The most African thing about my life every day is my commute home from work. Because of a large concrete road divider on the main road to my house (see photo above), you can’t turn directly from the street to get to my place. Instead, you have to turn off the road 1/2 mile earlier, wend your way through rutted back roads full of children and chickens, and make about three unmarked left turns and four right ones to finally get to my driveway. I realize this makes no sense in print and I really need to draw a diagram.

But this forced detour from the slick highway and exposure to a real middle-income African neighborhood reminds me that I’m not living in Phoenix or a downmarket Californian suburb, which is what most of the small capital city of Gaborone looks like.

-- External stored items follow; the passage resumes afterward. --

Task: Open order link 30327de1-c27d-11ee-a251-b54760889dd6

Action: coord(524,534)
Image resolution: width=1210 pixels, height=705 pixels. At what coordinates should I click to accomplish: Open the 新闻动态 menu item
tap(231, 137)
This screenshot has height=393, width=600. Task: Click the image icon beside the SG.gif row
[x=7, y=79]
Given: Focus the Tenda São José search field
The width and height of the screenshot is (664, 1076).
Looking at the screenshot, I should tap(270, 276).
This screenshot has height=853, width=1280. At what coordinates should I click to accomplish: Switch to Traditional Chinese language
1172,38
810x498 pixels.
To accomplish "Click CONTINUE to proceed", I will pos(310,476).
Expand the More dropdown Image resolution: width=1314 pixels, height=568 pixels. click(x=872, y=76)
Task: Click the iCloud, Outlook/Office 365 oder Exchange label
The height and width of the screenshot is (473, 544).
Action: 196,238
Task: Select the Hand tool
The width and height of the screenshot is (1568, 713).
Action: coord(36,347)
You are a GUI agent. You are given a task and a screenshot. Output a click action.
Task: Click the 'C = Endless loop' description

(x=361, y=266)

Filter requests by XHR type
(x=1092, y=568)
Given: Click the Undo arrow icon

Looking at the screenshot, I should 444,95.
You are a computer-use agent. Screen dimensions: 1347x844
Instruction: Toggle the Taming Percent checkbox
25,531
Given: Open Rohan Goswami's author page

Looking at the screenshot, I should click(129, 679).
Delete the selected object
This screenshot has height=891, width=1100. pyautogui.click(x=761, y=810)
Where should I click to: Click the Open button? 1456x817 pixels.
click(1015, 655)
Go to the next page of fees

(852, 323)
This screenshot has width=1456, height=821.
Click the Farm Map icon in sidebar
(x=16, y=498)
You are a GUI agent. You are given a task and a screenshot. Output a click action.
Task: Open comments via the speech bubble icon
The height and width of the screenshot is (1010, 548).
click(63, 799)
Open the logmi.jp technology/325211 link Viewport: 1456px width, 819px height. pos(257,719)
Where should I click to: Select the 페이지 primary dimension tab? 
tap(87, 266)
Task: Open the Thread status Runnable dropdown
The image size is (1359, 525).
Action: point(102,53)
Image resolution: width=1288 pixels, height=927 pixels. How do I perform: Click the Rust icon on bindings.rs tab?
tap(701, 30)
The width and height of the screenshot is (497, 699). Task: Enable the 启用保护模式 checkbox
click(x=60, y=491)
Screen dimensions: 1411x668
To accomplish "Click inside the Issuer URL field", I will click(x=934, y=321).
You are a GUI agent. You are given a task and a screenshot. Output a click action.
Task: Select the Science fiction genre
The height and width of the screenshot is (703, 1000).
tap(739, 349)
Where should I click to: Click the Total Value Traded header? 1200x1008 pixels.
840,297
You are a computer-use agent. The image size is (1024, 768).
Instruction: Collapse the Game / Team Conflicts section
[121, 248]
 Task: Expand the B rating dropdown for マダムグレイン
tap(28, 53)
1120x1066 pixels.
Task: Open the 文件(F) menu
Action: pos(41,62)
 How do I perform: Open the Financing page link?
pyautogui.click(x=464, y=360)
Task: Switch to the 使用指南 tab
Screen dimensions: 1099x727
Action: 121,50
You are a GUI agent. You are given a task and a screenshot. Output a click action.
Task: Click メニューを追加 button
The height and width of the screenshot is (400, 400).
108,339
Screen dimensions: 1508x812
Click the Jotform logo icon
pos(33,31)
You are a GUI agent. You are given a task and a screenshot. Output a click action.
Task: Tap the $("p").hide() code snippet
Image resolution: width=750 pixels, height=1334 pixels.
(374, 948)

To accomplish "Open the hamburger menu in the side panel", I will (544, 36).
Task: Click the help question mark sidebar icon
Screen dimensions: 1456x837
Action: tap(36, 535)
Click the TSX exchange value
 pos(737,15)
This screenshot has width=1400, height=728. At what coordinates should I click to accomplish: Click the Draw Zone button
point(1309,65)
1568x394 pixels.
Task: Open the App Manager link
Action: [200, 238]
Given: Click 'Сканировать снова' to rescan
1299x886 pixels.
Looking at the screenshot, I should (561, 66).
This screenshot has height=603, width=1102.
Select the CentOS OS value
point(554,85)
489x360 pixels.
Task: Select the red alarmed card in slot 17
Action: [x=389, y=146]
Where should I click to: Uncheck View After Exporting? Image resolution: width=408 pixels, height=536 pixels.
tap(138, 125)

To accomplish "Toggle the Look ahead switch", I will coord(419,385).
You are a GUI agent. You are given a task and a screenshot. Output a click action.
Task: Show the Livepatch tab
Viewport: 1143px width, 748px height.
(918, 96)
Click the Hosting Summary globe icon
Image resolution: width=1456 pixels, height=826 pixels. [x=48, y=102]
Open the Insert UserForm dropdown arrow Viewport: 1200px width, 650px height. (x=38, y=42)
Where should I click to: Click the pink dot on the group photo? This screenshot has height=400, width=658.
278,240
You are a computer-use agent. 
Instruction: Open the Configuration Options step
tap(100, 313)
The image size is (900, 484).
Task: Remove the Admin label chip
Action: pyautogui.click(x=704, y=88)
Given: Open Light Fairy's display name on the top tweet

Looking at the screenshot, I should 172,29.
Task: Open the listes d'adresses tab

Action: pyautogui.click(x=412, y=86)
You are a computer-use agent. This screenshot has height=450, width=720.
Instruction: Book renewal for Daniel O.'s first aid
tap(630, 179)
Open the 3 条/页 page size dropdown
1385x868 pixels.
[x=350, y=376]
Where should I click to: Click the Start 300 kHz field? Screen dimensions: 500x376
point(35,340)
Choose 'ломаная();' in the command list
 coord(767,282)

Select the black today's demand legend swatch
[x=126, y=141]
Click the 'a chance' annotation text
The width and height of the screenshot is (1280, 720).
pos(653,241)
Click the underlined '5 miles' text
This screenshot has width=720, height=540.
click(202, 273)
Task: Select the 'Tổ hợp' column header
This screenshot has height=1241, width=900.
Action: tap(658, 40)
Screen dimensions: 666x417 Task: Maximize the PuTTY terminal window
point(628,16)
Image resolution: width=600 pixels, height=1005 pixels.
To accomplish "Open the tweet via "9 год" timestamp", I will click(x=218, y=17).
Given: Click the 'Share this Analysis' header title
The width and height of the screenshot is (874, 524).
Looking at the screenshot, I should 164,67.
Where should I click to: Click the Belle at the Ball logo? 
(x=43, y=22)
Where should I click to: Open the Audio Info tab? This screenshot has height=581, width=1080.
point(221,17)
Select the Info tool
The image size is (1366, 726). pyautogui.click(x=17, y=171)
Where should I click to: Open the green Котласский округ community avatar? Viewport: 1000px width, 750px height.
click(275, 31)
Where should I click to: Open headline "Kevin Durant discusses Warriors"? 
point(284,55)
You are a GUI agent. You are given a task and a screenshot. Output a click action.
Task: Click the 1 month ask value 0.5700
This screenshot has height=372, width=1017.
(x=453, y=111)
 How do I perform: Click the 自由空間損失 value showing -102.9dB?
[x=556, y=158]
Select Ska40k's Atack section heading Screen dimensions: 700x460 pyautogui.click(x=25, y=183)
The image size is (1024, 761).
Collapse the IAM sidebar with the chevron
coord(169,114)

Long ago the town made a conscious choice to implement “mixed housing” in Gaborone rather than class-segregated neighborhoods, so the nicer, bigger houses (of which mine is one, even though the rent is only a $1,800 a month) are just one street over from modest shacks and a few hovels. Gated houses with electric fences are a stone’s throw from dusty compounds with four or five tiny houses on one plot.

These houses all share one bathroom, which is stranded out in the middle of the compound in a tiny building of two rooms each the size of an outhouse: one with a toilet and one with a shower. It is strange to think about my house having four bathrooms when next door twenty people share one.
Last night on the way home from a late dinner I bumped down the roads to my house that I generally only take in broad daylight, driving very slowly as usual to avoid the gaping potholes that make my car’s undercarriage shudder. At 11 pm there were no children or chickens, but there were a dozen prostitutes wearing tiny skirts and thick heels, displaying one leg to the shine of my headlights as I passed. I know there were a dozen because I counted. I was too surprised to do anything else but count them: I wanted to know exactly how many prostitutes work in the neighborhood behind my house.
In this maze-like backlot is where I also ran into a low cement ditch railing and popped the tire off my car not long ago. These dusty back roads are where Lila used to run around with her nanny every morning pointing in excitement at the “cheep-cheeps” until she got too big to be excited by live poultry anymore. And it is where, every day, I encounter the happiest people that I see all week. Morale at work is low; the project is moving and then closing before too long and the office is full of somber people just waiting for the axe to fall. But once I leave the orderly building with his silent hallways full of fluorescent light, crank my radio up and bump and roll my way through the last five blocks home, I see plenty of happy people.
2 ladies walking
They are playing kickball in the dirt, they are sitting two-by-two, legs swinging and arms interlocked while discussing their day, they are walking to their neighbor’s house to shoot the breeze or borrow a cup of sugar or whatever the African equivalent would be for that. (Actually, it’s probably still sugar. People like their tea very sweet here.) Dogs jump around and roosters waddle through like kings of the neighborhood. I have no idea if these people are actually happy: if they wish things were different or are feeling sad or have a heartbreaking problem to solve. But they seem happy, and that is no small thing.
After a few minutes I turn onto my quiet street: empty of people, cars, or animals and populated only by a 6-foot pillar of dirt on the corner made by patient, unseen termites. I rejoin smooth paved road, press the remote button for the metal gate around my house to slide open and let me in. It is much less exciting on my side of the neighborhood, although at least I know I will soon be greeted by a delighted smile and hug from my daughter who I missed at work all day. I step up onto my wide front porch and a cloud of translucent dead moth wings like bits of tissue paper swirls in a gentle funnel around my skirt, settling with a sigh onto the stone as the heavy front door closes behind me, and I’m home.